### ASSIGNMENT
The answer must consist only of the lines from the line with "Select the Text tool in the right sidebar" to the line with "Task: Open the Groups icon in bottom bar", both included, exactly as they stand below.

### RECORDS SUPPLIED

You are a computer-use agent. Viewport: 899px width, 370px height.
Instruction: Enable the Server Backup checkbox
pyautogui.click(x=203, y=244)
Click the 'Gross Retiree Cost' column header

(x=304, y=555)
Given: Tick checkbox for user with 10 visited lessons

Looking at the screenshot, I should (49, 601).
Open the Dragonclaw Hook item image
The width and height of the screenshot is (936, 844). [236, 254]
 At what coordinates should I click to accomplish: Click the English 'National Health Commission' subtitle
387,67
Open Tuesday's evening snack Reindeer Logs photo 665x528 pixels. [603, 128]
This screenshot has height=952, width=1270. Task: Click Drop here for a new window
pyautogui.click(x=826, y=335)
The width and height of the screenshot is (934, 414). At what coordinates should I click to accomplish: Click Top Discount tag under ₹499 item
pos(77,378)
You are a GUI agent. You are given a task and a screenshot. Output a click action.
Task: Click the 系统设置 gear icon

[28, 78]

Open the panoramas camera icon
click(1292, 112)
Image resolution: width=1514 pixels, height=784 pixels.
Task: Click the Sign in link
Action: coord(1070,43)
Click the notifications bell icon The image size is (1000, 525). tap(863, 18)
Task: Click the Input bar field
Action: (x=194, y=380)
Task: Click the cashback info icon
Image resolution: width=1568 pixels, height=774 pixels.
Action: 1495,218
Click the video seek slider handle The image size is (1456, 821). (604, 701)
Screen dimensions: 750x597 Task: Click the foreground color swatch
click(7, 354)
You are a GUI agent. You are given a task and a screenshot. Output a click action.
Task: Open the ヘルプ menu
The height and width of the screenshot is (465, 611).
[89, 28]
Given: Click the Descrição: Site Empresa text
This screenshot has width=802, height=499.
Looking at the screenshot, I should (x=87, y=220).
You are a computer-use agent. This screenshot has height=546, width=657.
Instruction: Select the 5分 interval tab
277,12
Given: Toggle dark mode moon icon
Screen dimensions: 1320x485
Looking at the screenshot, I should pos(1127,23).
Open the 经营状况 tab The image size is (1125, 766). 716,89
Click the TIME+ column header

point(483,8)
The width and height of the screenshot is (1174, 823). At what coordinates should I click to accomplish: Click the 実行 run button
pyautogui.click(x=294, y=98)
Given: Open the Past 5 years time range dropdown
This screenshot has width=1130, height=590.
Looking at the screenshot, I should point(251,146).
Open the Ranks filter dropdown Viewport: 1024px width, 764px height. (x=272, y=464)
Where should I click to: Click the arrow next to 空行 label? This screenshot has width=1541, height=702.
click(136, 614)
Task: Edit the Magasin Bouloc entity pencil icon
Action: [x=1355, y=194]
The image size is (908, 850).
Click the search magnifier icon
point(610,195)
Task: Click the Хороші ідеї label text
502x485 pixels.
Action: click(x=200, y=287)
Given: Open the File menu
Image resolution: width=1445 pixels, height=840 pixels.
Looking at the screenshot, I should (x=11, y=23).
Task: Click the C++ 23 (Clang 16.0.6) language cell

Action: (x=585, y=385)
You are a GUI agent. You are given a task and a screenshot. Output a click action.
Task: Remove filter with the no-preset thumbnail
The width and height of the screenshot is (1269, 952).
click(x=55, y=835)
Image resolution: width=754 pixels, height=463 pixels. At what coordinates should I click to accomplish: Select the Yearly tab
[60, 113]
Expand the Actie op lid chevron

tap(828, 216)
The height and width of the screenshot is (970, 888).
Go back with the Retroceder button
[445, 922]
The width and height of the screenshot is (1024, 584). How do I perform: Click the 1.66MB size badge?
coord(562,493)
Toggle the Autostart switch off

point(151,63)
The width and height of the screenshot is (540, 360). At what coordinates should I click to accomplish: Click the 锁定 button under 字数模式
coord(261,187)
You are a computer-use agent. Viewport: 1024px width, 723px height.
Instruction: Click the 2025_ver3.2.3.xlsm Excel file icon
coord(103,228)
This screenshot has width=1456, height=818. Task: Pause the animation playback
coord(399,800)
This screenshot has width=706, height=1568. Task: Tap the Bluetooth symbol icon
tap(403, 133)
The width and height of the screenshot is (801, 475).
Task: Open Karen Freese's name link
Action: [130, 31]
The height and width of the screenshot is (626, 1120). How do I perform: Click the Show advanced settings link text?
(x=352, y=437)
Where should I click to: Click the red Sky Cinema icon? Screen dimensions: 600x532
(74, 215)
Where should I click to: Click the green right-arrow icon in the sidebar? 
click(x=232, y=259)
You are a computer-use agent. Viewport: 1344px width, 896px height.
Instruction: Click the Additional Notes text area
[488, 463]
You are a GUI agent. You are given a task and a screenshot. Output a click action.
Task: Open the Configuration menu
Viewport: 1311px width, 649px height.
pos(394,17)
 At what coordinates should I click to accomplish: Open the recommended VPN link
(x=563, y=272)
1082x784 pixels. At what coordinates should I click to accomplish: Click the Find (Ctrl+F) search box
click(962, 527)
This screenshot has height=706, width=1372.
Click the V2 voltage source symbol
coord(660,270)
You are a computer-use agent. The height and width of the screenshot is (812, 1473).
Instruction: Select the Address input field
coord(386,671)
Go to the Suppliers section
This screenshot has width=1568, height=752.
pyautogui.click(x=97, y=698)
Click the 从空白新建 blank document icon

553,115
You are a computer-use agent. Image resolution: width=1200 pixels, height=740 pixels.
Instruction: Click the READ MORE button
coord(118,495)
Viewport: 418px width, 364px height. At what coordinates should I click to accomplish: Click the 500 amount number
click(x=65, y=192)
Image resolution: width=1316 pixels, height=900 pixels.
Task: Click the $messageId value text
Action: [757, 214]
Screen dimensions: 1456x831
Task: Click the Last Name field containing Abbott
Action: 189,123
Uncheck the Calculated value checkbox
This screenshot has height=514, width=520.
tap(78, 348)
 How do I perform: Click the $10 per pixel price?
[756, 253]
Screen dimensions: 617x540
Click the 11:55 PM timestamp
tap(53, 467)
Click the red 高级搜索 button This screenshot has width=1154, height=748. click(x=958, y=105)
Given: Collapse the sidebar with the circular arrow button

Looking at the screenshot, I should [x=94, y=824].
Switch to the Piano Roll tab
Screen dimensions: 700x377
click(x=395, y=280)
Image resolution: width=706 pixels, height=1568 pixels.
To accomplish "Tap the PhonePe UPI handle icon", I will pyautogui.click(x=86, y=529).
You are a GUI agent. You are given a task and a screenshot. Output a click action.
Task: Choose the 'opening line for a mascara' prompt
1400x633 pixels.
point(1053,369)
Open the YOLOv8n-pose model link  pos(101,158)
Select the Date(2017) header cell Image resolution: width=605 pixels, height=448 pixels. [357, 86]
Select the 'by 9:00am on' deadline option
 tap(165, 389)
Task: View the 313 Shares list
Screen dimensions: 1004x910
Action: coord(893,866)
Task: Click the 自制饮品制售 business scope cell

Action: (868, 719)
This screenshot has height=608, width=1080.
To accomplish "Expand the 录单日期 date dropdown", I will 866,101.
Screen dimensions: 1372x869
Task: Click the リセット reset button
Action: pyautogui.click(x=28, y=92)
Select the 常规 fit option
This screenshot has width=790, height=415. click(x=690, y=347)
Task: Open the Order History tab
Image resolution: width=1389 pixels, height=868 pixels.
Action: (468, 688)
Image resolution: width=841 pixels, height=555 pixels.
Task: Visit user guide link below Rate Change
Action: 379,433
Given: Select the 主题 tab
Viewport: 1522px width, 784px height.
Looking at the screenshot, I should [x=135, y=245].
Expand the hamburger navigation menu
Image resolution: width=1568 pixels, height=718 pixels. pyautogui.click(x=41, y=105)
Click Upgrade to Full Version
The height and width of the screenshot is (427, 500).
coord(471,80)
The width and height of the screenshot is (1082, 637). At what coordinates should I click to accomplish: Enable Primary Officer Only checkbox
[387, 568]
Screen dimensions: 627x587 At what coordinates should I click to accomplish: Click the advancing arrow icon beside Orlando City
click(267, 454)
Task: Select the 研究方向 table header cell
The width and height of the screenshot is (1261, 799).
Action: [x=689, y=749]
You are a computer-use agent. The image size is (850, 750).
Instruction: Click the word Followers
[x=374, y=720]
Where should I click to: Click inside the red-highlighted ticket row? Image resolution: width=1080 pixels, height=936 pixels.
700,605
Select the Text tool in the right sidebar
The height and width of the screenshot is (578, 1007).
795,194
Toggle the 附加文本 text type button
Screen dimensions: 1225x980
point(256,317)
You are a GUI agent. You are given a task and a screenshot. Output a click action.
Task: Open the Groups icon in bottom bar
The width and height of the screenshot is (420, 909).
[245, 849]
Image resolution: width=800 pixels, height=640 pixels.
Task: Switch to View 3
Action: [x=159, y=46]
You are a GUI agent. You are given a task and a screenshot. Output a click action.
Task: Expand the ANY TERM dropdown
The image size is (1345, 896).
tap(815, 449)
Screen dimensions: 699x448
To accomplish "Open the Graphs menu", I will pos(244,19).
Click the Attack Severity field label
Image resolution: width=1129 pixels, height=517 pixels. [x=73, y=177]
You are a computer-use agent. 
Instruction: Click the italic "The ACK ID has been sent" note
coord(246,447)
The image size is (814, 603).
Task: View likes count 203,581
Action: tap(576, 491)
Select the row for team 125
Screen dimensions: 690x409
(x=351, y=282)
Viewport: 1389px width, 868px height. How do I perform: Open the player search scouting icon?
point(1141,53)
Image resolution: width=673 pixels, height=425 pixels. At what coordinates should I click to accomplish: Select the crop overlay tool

### TASK RESPONSE
Select the Text tool in the right sidebar
The height and width of the screenshot is (578, 1007).
795,194
Toggle the 附加文本 text type button
Screen dimensions: 1225x980
point(256,317)
You are a GUI agent. You are given a task and a screenshot. Output a click action.
Task: Open the Groups icon in bottom bar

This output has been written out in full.